* _PROBLEM STATEMENT_: Among the entries that follow, the required portion opens with the line containing "Where should I click to: Enable" and closes with the line containing "Select Mechanic from the role list". Give that portion again exactly, and nothing else.

[Collected data entries]
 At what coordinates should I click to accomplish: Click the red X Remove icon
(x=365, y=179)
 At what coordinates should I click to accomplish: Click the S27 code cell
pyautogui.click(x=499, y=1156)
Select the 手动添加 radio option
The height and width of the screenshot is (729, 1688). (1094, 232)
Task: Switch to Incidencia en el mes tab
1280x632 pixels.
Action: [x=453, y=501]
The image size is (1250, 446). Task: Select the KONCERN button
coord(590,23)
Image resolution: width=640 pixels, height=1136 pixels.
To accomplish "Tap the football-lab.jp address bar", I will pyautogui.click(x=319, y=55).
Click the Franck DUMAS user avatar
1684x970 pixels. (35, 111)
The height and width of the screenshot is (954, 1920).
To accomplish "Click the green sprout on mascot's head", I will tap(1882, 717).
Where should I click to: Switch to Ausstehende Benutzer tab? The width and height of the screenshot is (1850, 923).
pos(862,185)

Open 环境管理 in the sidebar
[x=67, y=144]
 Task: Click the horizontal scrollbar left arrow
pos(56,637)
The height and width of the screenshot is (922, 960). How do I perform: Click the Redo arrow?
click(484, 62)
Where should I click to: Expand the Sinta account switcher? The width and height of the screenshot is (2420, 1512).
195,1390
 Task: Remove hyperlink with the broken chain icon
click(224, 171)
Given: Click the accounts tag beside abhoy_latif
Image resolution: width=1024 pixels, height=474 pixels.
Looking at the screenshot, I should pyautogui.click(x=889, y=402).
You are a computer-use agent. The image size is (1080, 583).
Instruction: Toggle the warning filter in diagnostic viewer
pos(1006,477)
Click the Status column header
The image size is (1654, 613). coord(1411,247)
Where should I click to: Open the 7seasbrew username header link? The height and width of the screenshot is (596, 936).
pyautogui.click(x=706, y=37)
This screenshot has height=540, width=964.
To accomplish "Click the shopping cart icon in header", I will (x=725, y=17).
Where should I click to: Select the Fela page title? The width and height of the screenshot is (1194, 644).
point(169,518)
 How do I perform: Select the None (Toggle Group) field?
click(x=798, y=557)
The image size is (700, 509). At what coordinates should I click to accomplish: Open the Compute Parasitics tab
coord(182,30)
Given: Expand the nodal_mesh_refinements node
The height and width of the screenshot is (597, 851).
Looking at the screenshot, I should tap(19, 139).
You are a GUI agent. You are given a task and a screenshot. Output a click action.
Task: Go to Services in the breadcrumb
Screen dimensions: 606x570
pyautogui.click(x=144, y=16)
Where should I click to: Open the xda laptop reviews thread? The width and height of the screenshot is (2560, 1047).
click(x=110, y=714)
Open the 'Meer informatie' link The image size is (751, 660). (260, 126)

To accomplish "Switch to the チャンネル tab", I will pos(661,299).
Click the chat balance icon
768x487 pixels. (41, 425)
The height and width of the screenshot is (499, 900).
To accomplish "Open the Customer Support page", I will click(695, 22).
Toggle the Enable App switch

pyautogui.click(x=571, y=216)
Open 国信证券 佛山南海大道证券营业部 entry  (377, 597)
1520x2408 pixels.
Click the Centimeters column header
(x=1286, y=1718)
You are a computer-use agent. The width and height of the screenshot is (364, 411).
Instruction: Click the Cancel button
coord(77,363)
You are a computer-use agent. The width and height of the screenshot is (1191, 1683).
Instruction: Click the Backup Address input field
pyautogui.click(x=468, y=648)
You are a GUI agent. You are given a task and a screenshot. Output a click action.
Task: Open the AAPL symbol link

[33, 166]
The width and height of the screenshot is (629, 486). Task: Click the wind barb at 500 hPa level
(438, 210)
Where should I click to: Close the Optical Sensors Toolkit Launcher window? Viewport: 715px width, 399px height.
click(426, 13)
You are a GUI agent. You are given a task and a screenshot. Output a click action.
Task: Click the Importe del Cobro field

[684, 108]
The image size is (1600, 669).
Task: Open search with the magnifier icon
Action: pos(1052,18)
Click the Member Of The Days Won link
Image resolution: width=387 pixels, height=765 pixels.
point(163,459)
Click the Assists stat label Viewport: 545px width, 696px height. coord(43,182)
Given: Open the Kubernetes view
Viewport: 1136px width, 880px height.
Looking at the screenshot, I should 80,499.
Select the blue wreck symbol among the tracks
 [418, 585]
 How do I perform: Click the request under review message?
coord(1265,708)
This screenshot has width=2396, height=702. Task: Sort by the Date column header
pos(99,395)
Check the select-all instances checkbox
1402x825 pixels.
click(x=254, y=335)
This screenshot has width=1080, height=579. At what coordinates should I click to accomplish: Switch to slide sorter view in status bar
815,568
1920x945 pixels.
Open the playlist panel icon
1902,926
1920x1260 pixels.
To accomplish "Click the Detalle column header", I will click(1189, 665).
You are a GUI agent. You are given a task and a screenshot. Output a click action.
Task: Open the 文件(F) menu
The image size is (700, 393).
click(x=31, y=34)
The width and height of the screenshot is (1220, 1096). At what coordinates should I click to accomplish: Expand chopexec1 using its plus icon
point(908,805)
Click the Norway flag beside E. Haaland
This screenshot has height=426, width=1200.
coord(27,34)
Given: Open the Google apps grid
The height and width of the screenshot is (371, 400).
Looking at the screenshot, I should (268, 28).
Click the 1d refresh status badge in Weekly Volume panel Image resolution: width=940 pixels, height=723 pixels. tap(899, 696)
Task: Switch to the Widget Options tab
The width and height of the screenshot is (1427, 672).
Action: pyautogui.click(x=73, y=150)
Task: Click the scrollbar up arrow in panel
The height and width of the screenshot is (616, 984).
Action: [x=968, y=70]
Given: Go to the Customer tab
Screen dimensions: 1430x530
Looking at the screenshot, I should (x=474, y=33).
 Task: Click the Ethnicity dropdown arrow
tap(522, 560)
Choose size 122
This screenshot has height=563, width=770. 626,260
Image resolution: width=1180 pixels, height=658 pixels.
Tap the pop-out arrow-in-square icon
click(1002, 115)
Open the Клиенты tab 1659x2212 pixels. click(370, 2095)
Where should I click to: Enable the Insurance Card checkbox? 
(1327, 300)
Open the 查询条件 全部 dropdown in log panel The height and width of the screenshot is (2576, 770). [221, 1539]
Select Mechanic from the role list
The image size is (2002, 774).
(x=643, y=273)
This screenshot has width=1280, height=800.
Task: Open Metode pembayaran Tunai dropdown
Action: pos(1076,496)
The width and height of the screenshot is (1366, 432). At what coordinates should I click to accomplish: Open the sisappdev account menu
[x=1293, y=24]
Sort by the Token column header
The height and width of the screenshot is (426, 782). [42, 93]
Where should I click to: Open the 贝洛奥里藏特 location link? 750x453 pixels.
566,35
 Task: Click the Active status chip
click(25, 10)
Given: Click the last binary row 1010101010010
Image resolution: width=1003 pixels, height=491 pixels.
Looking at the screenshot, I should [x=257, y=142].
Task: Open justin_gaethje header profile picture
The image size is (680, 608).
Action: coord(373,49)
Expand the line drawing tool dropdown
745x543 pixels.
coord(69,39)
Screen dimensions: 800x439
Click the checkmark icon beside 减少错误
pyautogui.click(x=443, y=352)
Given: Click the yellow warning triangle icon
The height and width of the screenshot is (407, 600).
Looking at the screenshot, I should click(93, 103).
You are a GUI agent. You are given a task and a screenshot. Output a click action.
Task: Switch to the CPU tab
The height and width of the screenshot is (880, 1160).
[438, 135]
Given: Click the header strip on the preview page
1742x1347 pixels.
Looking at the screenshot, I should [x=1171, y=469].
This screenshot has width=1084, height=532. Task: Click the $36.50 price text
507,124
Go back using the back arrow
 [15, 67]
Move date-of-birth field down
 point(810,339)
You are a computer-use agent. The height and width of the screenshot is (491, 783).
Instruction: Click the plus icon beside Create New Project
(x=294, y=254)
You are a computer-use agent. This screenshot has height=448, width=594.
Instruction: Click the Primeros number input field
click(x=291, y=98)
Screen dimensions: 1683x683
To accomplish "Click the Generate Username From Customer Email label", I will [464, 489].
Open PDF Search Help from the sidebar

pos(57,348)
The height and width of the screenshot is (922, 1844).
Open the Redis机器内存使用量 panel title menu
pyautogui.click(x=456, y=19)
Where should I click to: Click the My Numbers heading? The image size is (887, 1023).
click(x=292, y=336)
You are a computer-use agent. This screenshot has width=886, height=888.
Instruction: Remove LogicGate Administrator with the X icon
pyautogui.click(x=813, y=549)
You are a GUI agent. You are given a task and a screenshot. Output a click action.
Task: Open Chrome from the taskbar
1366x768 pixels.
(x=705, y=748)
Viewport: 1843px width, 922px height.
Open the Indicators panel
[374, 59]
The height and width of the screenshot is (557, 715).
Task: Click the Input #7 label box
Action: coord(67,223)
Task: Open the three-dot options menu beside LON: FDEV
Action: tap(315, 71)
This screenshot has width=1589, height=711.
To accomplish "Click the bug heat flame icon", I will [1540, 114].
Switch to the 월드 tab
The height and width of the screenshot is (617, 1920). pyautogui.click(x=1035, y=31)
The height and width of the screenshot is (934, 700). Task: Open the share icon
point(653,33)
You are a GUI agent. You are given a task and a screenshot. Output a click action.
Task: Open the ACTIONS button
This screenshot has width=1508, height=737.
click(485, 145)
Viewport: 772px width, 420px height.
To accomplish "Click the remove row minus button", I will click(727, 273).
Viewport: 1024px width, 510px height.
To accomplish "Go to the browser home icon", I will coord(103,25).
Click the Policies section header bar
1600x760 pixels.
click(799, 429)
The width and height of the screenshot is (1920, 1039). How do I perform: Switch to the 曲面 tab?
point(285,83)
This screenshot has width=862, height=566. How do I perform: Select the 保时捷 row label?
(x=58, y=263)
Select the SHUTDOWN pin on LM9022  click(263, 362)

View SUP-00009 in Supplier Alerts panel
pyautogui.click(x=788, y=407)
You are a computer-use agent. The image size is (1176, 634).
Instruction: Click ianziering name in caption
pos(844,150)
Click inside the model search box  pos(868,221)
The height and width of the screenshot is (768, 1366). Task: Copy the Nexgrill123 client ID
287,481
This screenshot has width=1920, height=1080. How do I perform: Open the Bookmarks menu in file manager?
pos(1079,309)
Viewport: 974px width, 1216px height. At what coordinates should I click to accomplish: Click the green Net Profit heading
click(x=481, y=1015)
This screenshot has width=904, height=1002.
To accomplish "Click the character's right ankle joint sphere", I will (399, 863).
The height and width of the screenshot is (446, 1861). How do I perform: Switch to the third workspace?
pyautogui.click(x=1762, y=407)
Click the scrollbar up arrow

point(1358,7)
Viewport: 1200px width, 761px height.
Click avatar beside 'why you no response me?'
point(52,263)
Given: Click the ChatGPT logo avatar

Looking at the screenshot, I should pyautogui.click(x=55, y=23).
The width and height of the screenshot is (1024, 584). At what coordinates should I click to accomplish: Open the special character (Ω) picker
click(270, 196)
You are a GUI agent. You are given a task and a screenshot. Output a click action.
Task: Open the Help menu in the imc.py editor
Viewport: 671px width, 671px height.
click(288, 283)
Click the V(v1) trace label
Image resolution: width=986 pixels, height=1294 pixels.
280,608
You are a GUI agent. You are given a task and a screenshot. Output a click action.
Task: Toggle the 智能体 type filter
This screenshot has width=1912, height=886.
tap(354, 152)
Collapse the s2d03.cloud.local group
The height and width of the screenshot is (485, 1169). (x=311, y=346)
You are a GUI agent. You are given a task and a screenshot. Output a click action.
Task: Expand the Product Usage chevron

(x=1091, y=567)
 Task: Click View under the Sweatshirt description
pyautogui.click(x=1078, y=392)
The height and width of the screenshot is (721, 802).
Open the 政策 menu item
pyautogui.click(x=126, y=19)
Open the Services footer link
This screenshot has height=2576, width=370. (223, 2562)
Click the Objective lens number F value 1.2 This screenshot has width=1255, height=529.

* _ANSWER BELOW_:
Where should I click to: Enable the Insurance Card checkbox? 
(1327, 300)
Open the 查询条件 全部 dropdown in log panel The height and width of the screenshot is (2576, 770). [221, 1539]
Select Mechanic from the role list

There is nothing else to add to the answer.